For the final bit of analysis, I examined the top five overall most impactful disastors from both a public health and an economic impact perspective. Using gather from the tidyr library https://cran.r-project.org/web/packages/tidyr/index.html I reshaped the data to enable a plots of the most harmful event types from a public health perspective.
library(tidyr)
# Select the previously processed 'fatalities_evtype','injuries_evtype', and 'evtype' columns and remove duplicates
casualties<-data %>% select('fatalities_evtype','injuries_evtype','evtype') %>% unique
# create a sum of casualties (fatalities + injuries)
casualties[,total:=fatalities_evtype+injuries_evtype]
#rename the column names for clener labeling later
colnames(casualties)[1:2]<-c('fatalities','injuries')

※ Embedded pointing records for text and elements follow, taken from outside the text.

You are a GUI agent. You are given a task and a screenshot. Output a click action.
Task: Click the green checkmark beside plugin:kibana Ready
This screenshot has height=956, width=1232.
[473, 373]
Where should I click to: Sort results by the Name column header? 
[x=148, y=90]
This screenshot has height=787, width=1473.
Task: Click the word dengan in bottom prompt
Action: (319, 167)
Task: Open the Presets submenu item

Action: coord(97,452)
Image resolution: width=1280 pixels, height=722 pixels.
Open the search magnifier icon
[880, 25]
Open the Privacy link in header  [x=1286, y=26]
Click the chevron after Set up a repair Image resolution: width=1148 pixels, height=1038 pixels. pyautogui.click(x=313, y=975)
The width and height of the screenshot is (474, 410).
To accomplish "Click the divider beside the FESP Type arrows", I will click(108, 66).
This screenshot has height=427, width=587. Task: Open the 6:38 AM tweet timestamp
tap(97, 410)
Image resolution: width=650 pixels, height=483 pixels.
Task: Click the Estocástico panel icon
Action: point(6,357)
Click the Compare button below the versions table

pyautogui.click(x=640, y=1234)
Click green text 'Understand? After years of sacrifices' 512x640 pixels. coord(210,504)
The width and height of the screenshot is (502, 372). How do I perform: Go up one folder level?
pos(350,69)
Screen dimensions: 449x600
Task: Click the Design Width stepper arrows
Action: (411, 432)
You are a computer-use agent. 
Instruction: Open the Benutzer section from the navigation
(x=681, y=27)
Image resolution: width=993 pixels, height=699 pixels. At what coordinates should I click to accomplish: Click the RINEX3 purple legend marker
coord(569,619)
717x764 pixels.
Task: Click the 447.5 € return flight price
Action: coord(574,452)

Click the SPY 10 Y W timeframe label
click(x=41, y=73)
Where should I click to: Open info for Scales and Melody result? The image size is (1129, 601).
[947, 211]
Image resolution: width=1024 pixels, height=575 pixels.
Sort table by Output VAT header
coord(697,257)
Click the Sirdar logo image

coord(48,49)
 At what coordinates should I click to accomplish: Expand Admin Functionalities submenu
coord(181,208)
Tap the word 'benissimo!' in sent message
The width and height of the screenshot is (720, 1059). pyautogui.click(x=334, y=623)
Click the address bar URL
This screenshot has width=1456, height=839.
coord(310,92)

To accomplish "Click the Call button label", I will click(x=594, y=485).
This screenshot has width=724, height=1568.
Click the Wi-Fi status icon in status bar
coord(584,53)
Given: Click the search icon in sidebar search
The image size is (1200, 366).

# order the frame by the total casualty count, take the top five entries, and gather the data into a narrow frame with keys for type of casualty
casualties<-casualties[order(total, decreasing = TRUE)]%>%head(5) %>% gather(casualty_type,casualties,fatalities:injuries)
library(ggplot2)
# use ggplot2 to plot the data
p<-ggplot(casualties, aes(evtype,casualties, fill=casualty_type))+geom_bar(stat='identity')+ theme(axis.text.x = element_text(angle = 90)) + labs(title ="Fig. 1 - Top Five Causes of Casualties by Disaster Type 2000-2011", x = "Event Type", y = "Number of Casualties")
print(p)
Now we look at the same plot for economic impact:
# Select the previously processed 'propdmg_evtype','cropdmg_evtype','totaldmg_evtype','evtype' columns and remove duplicates
losses<-data %>% select('propdmg_evtype','cropdmg_evtype','totaldmg_evtype','evtype') %>% unique
#rename the column names for clener labeling later
colnames(losses)[1:2]<-c('property','crop')
# order the frame by the total loss, take the top five entries, and gather the data into a narrow frame with keys for type of loss
losses<-losses[order(totaldmg_evtype, decreasing = TRUE)]%>%head(5) %>% gather(loss_type,losses,property:crop)
p<-ggplot(losses, aes(evtype,losses, fill=loss_type))+geom_bar(stat='identity')+ theme(axis.text.x = element_text(angle = 90)) + labs(title ="Fig. 2 - Top Five Causes of Loss by Disaster Type 2000-2011", x = "Event Type", y = "Amount of Loss")
print(p)
As we can see from the graphs tornados are by far the most costly in terms of public health events. Floods, hurricanes, and storm surges cause more property damage, but tornados are also not insignificant contributors to economic damage from natural disasters.